Regarding hypertension there seems to be a direct relationship between insulin plasma levels and blood pressure19,20. The prevalence of treated hypertension is three times higher in women with PCOS between the age of 40-59 years in comparison with controls. The incidence of preeclampsia in obese women with PCOS conceiving compared to the general pregnant population is 4 times higher20. It seems that significant risk factors for developing atherosclerotic conditions, hypertension and myocardial infarction, are present at an earlier age than women without PCOS21.
Endometrial cancer
Recent interest in the long term risks of PCOS has also focused on its possible associations with endometrial cancer. Prolonged anovulation which characterizes the syndrome is considered to be the main mechanism responsible for continual unopposed secretion of oestrogens and consequent increased risk of endometrial carcinoma5,22. The known factors which increase the risk of developing endometrial cancer are obesity, longterm use of unopposed oestrogens, nulliparity, infertility, hypertention and diabetes9,15. Most of these factors are known also to be associated with PCOS. Endometrial hyperplasia may be a precursor to adenocarcinoma.
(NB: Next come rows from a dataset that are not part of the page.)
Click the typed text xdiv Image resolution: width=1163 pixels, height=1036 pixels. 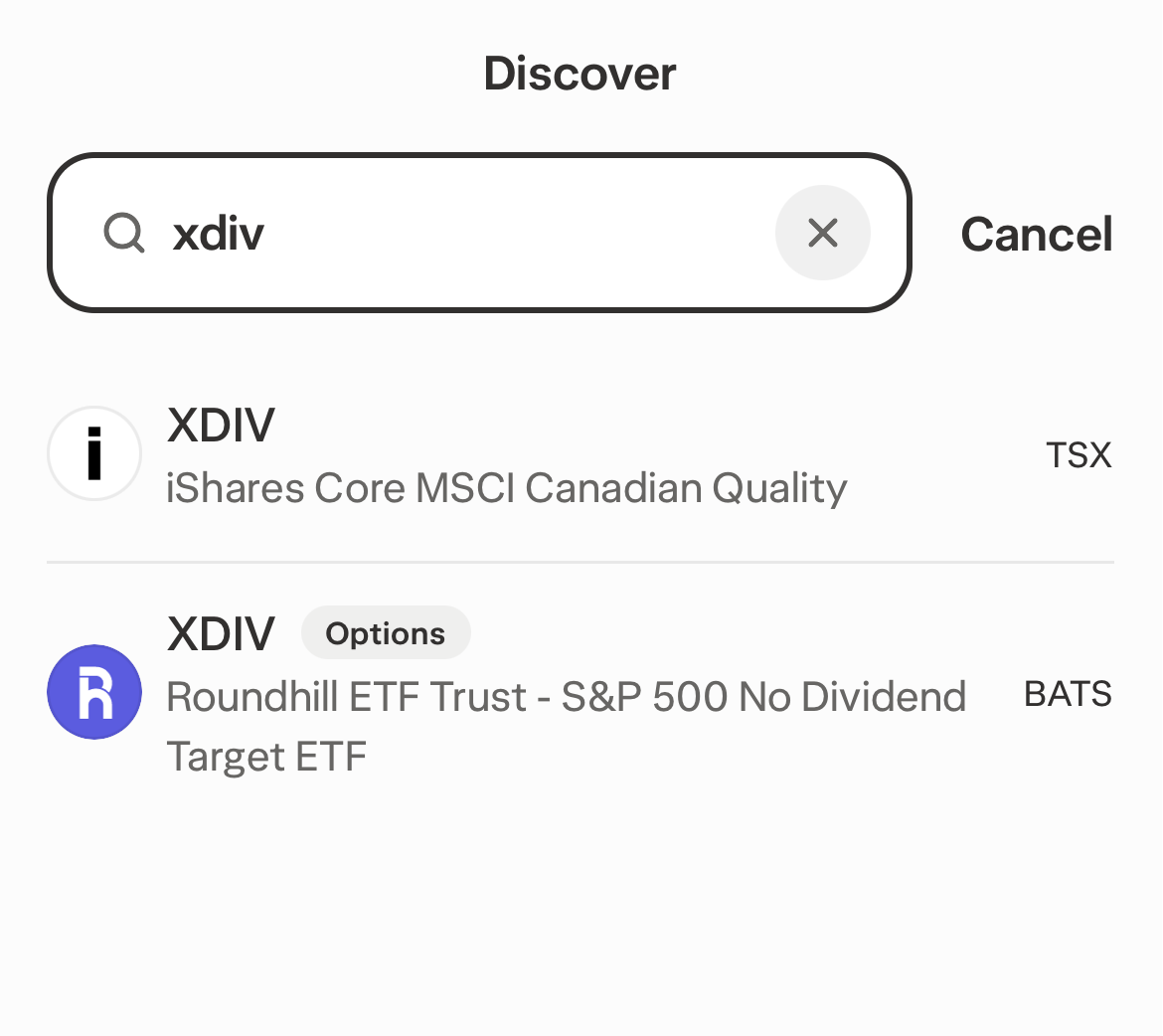click(219, 235)
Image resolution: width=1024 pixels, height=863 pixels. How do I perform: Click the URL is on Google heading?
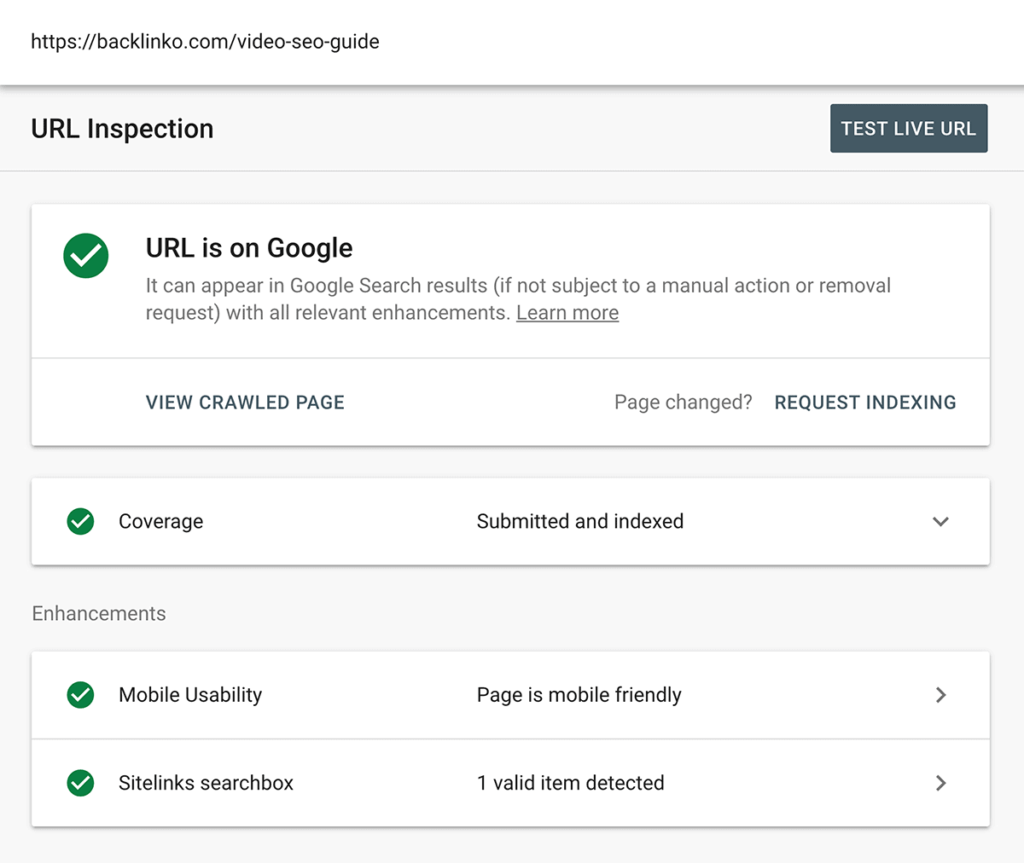(x=249, y=248)
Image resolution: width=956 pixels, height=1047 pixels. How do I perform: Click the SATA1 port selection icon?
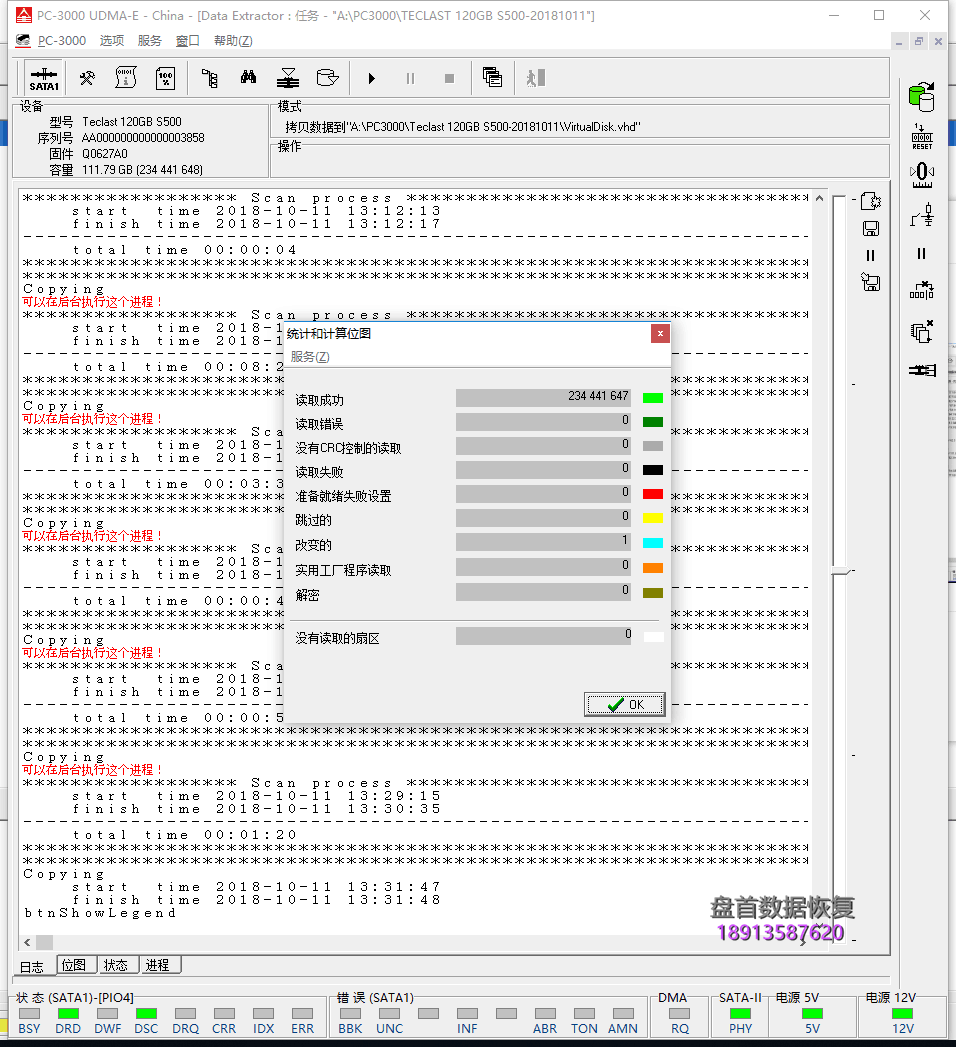(x=44, y=78)
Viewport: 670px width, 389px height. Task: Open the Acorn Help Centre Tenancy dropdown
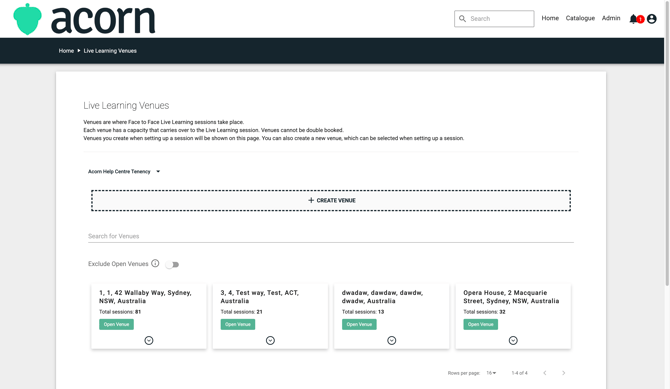(124, 171)
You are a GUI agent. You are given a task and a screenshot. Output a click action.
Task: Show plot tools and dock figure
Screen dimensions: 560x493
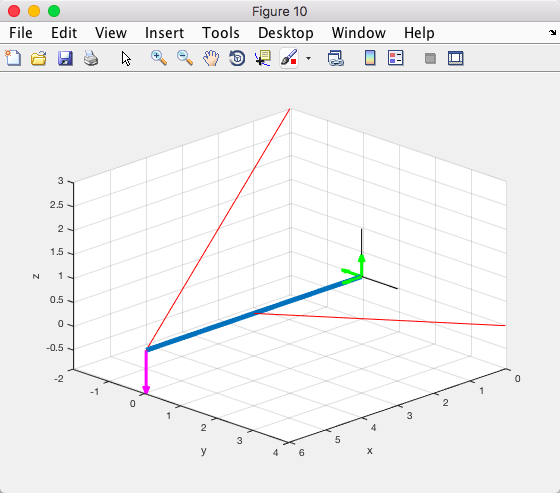pyautogui.click(x=456, y=58)
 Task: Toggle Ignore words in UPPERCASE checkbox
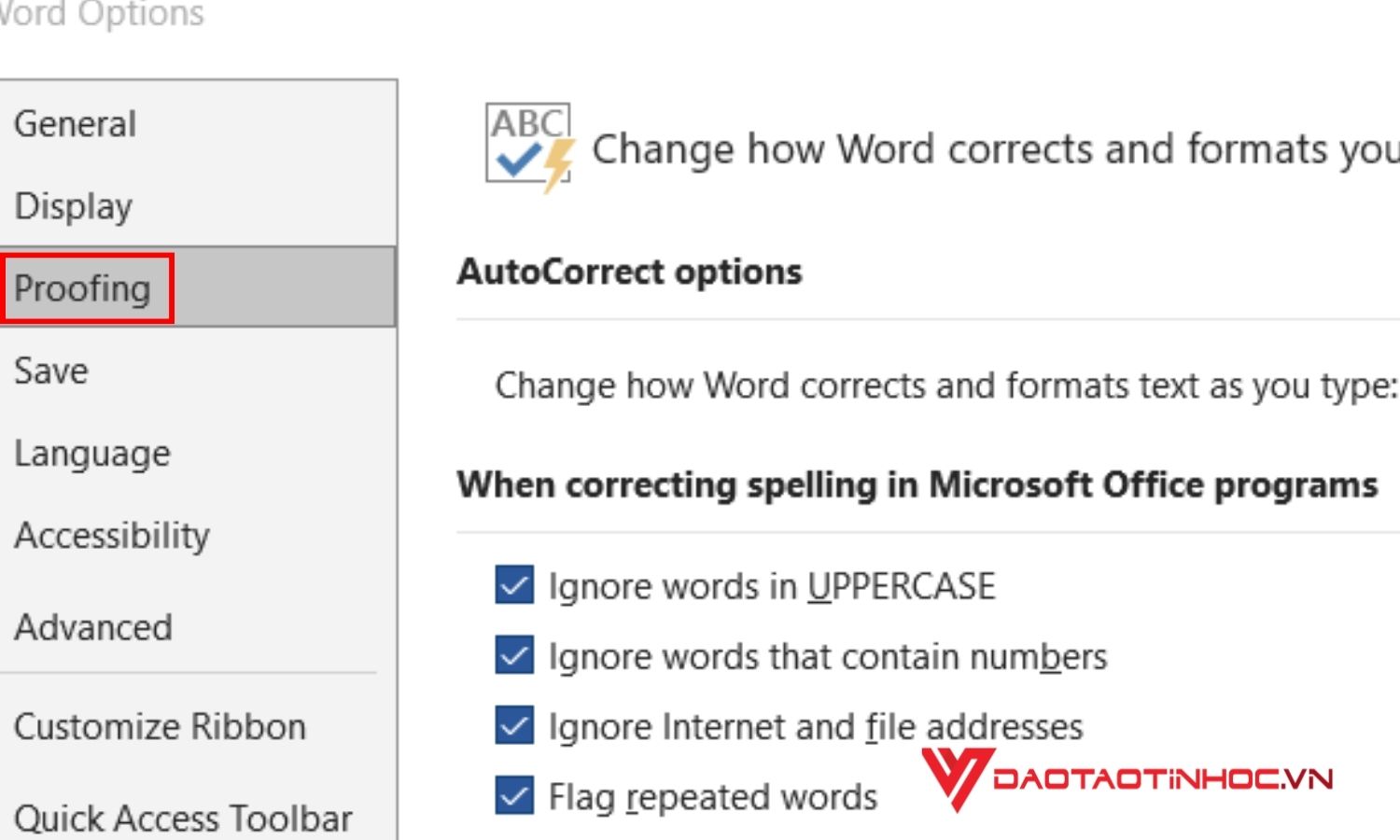(514, 585)
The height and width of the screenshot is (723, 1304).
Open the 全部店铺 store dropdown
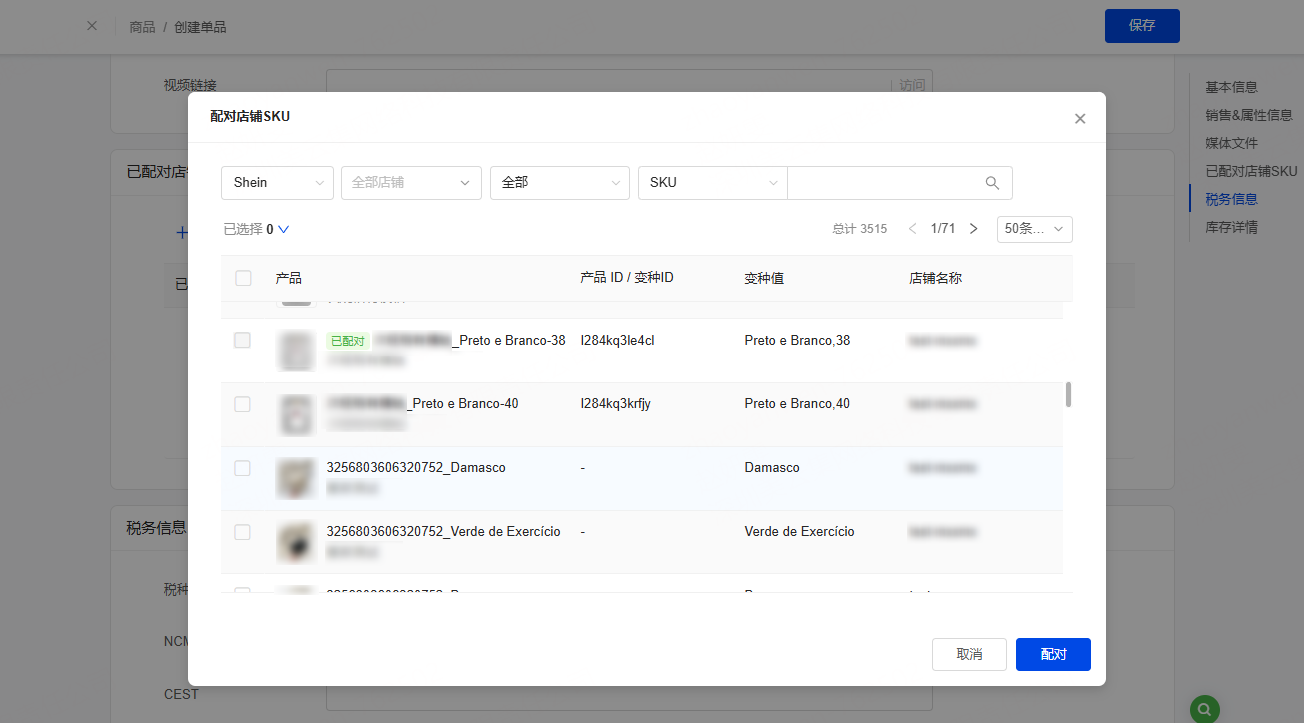(x=410, y=183)
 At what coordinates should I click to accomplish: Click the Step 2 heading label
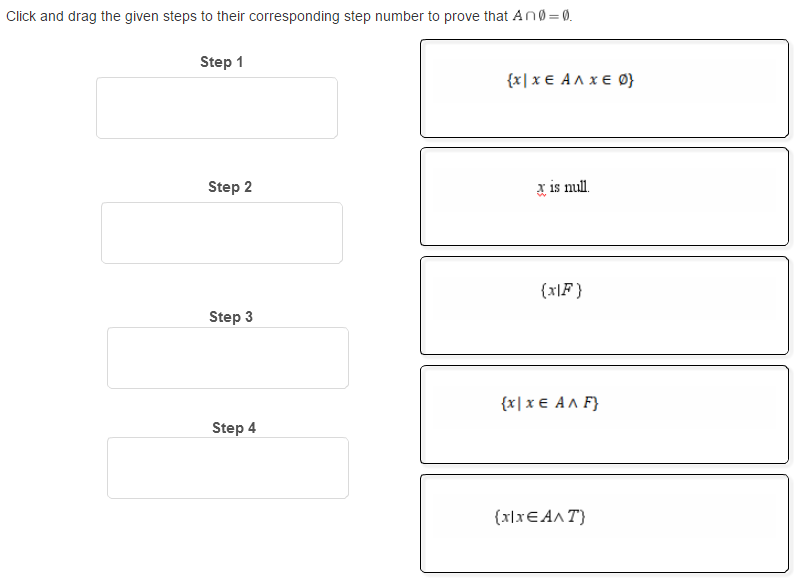click(229, 186)
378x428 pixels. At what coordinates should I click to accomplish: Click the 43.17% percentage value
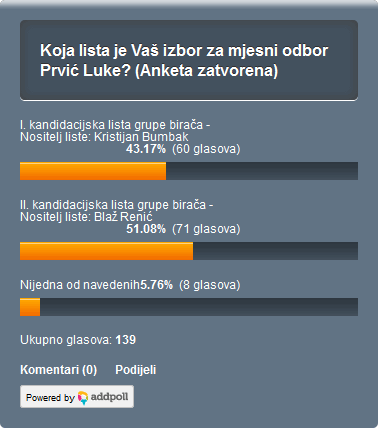[x=146, y=149]
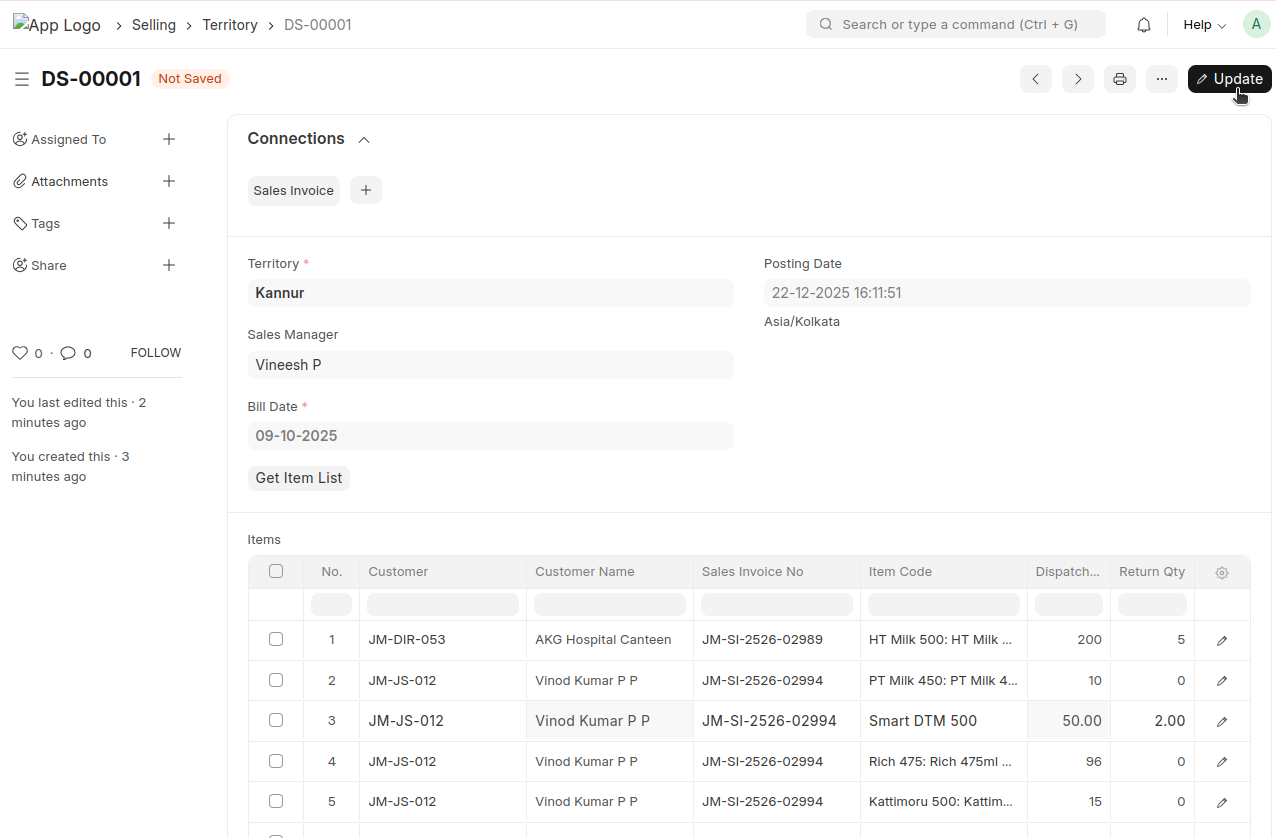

A precise estimate rate of pregression is practically impossible to be determined, but it estimated that 18% of cases of adenomatous hyperplasia will progress to cancer in the following 2 to 10 years. In women with PCOS intervals between menstruation of more than three months may be associated with endometrial hyperplasia and later carcinoma5,22. Evidence from a big study in which 1270 women with chronic anovulation participated, the excess risk of endometrial cancer was identified to be 3.1(95% CI, 1.1-7.3)23. However a more recent appraisal of the evidence for association between PCOS and endometrial cancer was inconclusive24. The true risk of endometrial carcinoma in women diagnosed with PCOS has not been clearly defined yet.
Ovarian cancer
There has been much debate and concerns about the risk of ovarian cancer in women with anovulation, particularly because of the extend use of drugs for induction of ovulation to these patients. Several lines of evidence might suggest that there is a connection between PCOS and increased risk of ovarian cancer. The risk appears to be increased in nulliparous women (multiple ovulations), with early menarche and late menopause. Without any evidence based data to support this theory, it may be that inducing multiple ovulations in women with infertility will increase their risk. So, although women with PCOS are expected to be in low risk groups for developing ovarian cancer due to their life time reduced ovulation rate, by using ovulation induction treatments and inducing multifollicular ovulations theoretically an imbalance to their risk for ovarian cancer will be technically created
There are only a few studies addressing the possibility of association of polycystic ovaries and ovarian cancer with conflicting evidence. Large Danish studies suggest that infertility on its own increases the risk of borderline and invasive ovarian tumors25,26. Another study linking clomiphene and ovarian cancer suggests that the relative risk for ovarian cancer for women with PCOS is 4.1 compared to controls27. The large UK study though concludes that the standardized mortality rate for ovarian cancer is only 0.39 (95% CI 0.01-2.17)28. Even more recent evidence about association between polycystic ovarian syndrome and ovarian malignancy are still conflicting but generally reassuring29.
Breast cancer
Obesity, hyperandrogenism and infertility are features known to be associated with the development of breast cancer. However studies failed to show any significant increase in the risk of developing breast cancer in women with PCOS (RR1.2;95% CI0.7-2.0)5,11. On the other hand though, it seems that there is a positive association between PCOS and the presence of family history of breast cancer. In a study of 217 women the proportion of women with positive family history of breast cancer was significantly higher in women with PCOS compared with controls30.
Conclusion
There is great need for research into several issues regarding the complexity of PCOS and their true negative late impact on womans health. The real challenge will be after acquiring evidence based knowledge regarding the late consequences to adopt safe strategies in protecting womans health during her all life.